Using Deephaven's QueryScope
At Deephaven Data Labs, we highlight the importance of hiring the best developers to deliver the best product to our client. So what makes a top tier developer? Many things make a great developer, such as experience within the career field, knowledge of multiple coding languages, and the ability to create the most efficient code. Creating efficient code is extremely important when it comes to writing programs with long run times. While using Deephaven’s database, it is common to create programs that will analyze millions - if not billions - of rows of data. Coding with big data can lead to long runtimes - luckily for Deephaven users, our developers anticipated these challenges and built-in a toolset within the query language to help optimize and speed up code. One such function is the QueryScope function, which allows users to add variables to the query language.
Real-Life Example
I recently created a program that stored the end of day options and stock prices from the stock market. This program analyzed over 35 billion rows of data and narrowed the data down to only the relevant 10 million rows. The runtime to sort and save all of this data was over 15 hours, but if I had not optimized my code, the run time would have been over three times as long.
First Program:
def endOfDayTableMaker(options, stocks, start, end):
for day in calendar.businessDaysInRange(start, end):
print(day)
QueryScope.addParam("day", day)
stocksEOD = stocks.where("Date = day", "Timestamp < convertDateTime(day + `T16:00:00 NY`)")
db.replaceTablePartition("Correlation", "StocksEndOfDay", day, stocksEOD)
optionsEOD = options.where("Date = day", "Timestamp < convertDateTime(day + `T16:00:00 NY`)")
db.replaceTablePartition("Correlation", "EndOfDay", day, optionsEOD)
return optionsEOD
On my first attempt, I successfully created a program that did exactly what I wanted it to do - store the end of day values. However, it took over 7 minutes to analyze one day’s worth of data and save that data. I needed my final program to analyze around a year and a half of stock and options data, and at 7 minutes per day, it would have to run for over 2 days. Desperate to reduce run time, I looked back to my code to see how to optimize it. Upon further inspection, it became clear that the convertDateTime function was being called for every row within the table that I was sorting. The purpose of the convertDateTime function is to take a string input and convert it to DBDateTime format; however, this conversion is slow when being called 35 billion times. In my first program, I put the convertDateTime
function within the where function: because .where()
filters each row based on the parameters within the function, convertDateTime
was being called for every row, up to 100 million times for just one day’s worth of data This was redundant because the convertDateTime
function returned the same value during the same day. As it turned out, optimizing this code was simple: all I had to do was utilize Deephaven's QueryScope function and move the convertDateTime function out of the where function.

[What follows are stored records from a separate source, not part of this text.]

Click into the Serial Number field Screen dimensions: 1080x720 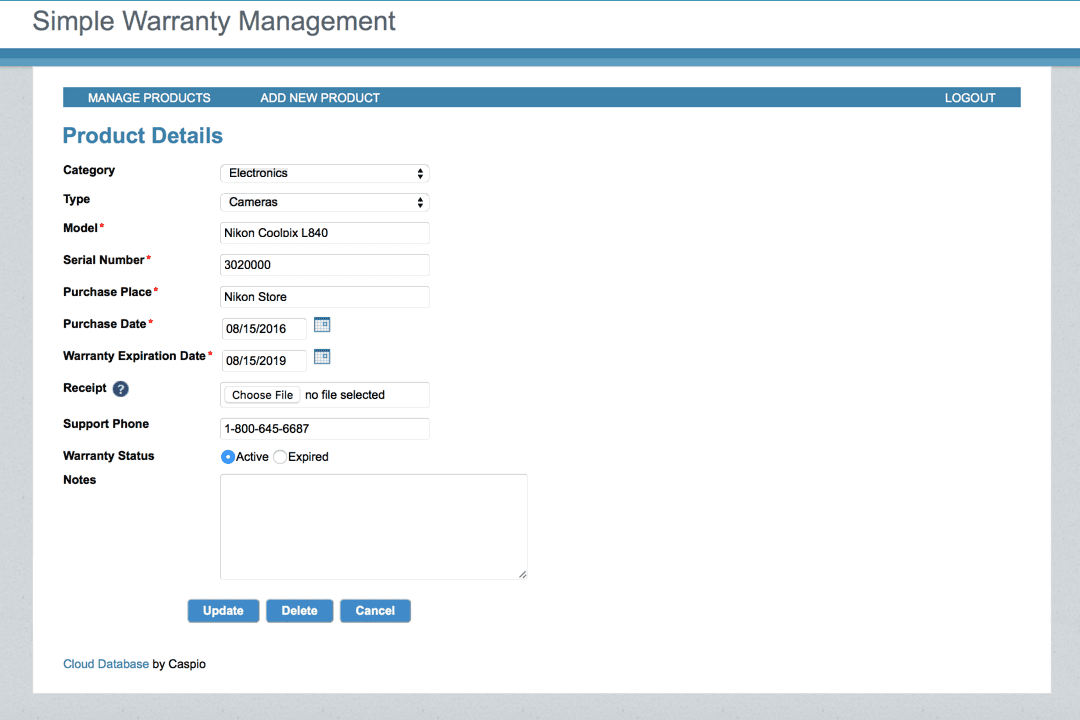pos(324,265)
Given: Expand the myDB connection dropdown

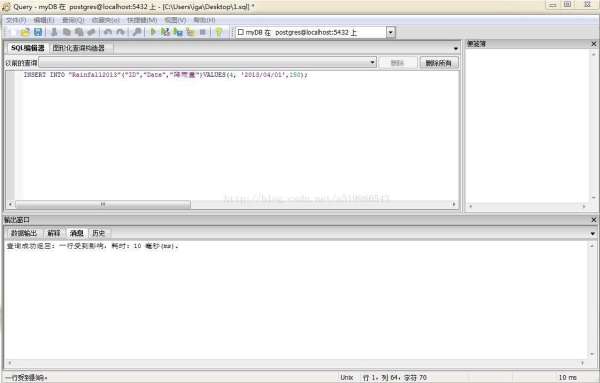Looking at the screenshot, I should pyautogui.click(x=391, y=33).
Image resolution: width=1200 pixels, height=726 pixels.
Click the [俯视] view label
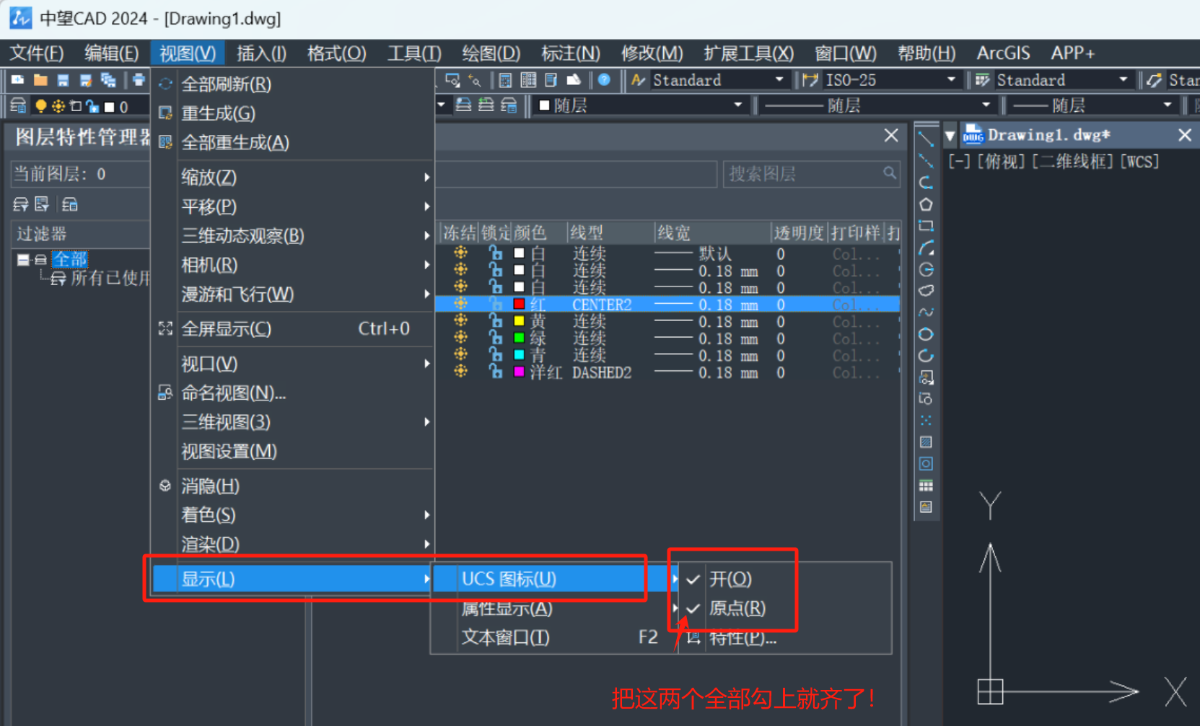[x=998, y=161]
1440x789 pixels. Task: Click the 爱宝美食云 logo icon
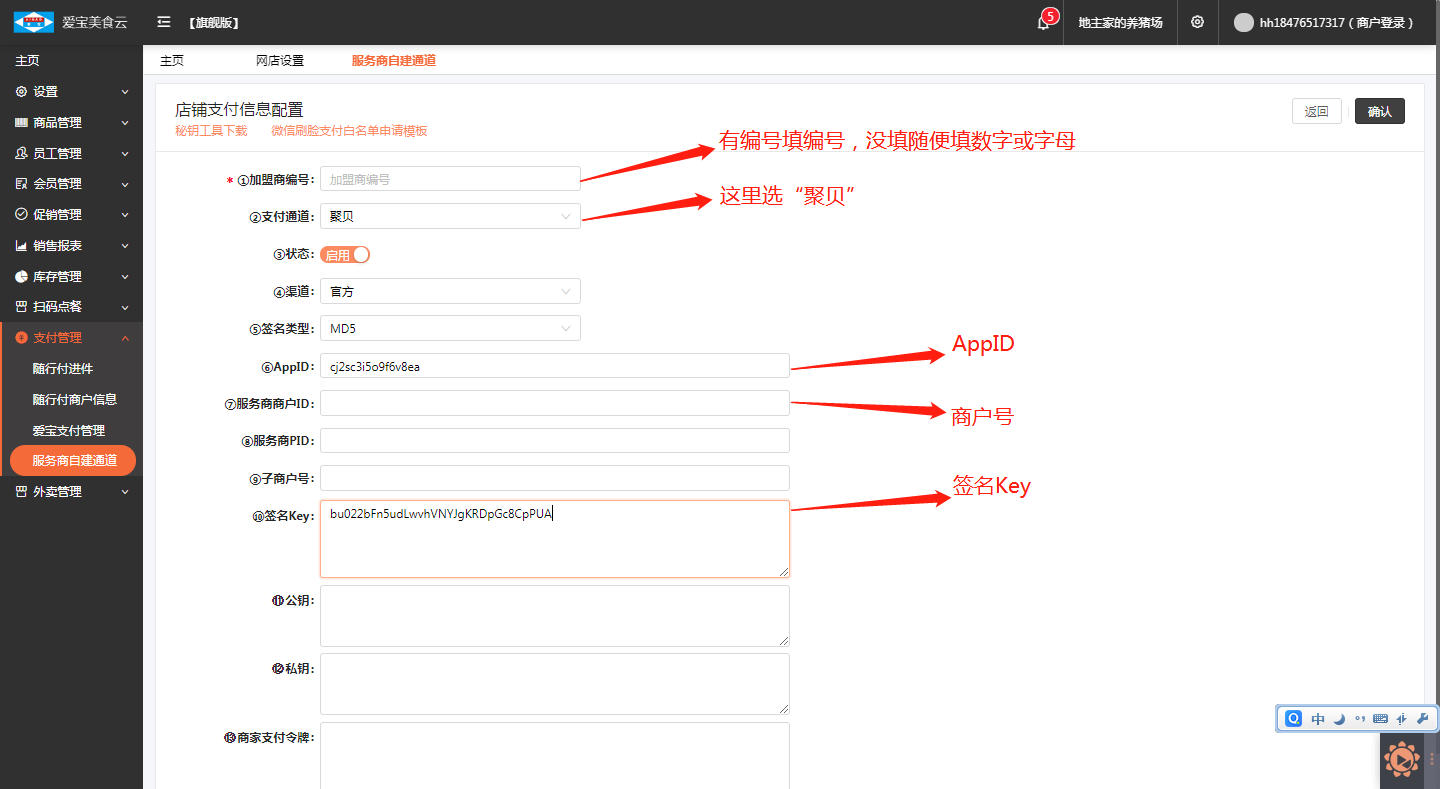click(x=33, y=22)
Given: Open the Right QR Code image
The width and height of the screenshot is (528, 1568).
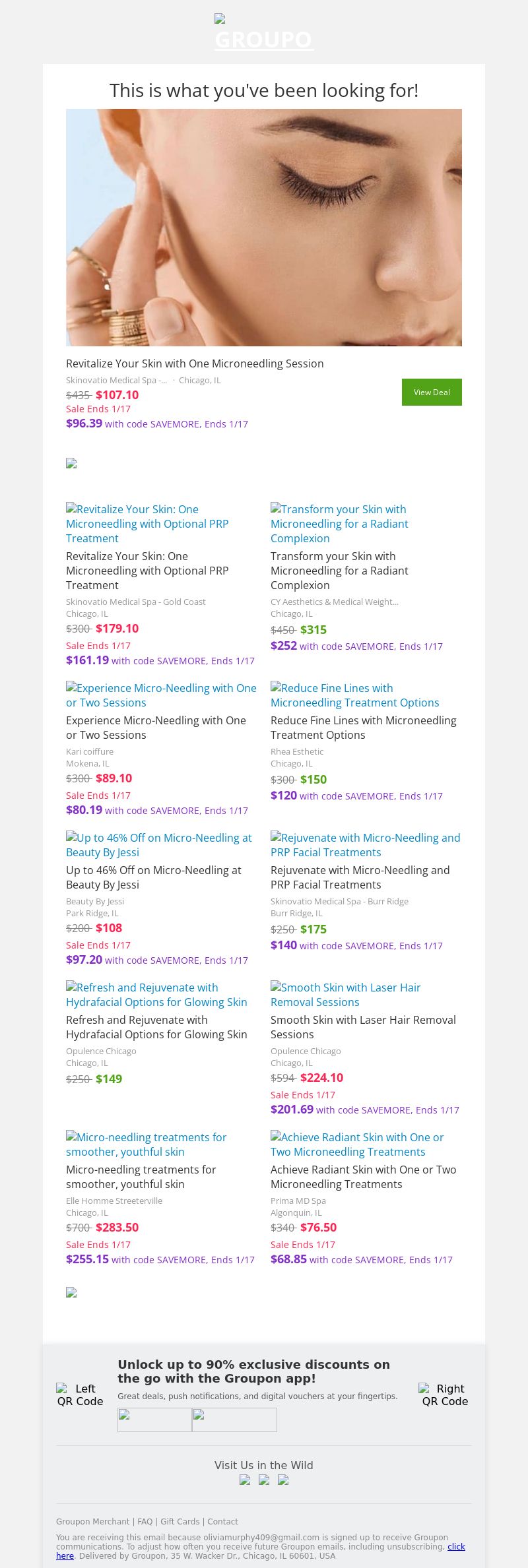Looking at the screenshot, I should click(445, 1395).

Within the Deephaven Database, users can choose between using Groovy or Python for coding. Regardless of which one a user picks, the Deephaven Query Language is always used when manipulating tables with functions such as where and update. The QueryScope function works by taking a variable from Python or Groovy and making that variable available to the Query language. For example, in my first program, I used the QueryScope function to add the variable “day” to the query scope, which allowed me to use that variable from within the where function. My second program utilizes the QueryScope function to create a variable within the query scope that is the result of the convertDateTime
function.
Second Program:
def endOfDayTableMaker(options, stocks, start, end):
for day in calendar.businessDaysInRange(start, end):
print(day)
QueryScope.addParam("day", day)
QueryScope.addParam("time", convertDateTime(day + "T16:00:00 NY"))
stocksEOD = stocks.where("Date = day", "Timestamp < time")
db.replaceTablePartition("Correlation", "StocksEndOfDay", day, stocksEOD)
optionsEOD = options.where("Date = day", "Timestamp < time")
db.replaceTablePartition("Correlation", "EndOfDay", day, optionsEOD)
return optionsEOD
This only required the addition of one line of code, yet the difference is significant: now, the convertDateTime
function will only be called once per day and this variable can be accessed within the query language with the variable “time”. With this small change, the run time for one day decreased to under 2 minutes. This is a perfect example of the difference between code that works and code that is optimized.
Summary
Just because a program works doesn’t mean that it's the best that it can be. Oftentimes there are ways to decrease runtime and to make the code easier for readers to follow along. Ideally, code will not call functions multiple times if this can be avoided, and Deephaven's database provides an easy tool to work with tables efficiently as functions can be saved as variables using the QueryScope. Always keep an eye out for ways to improve your code and your coding skills.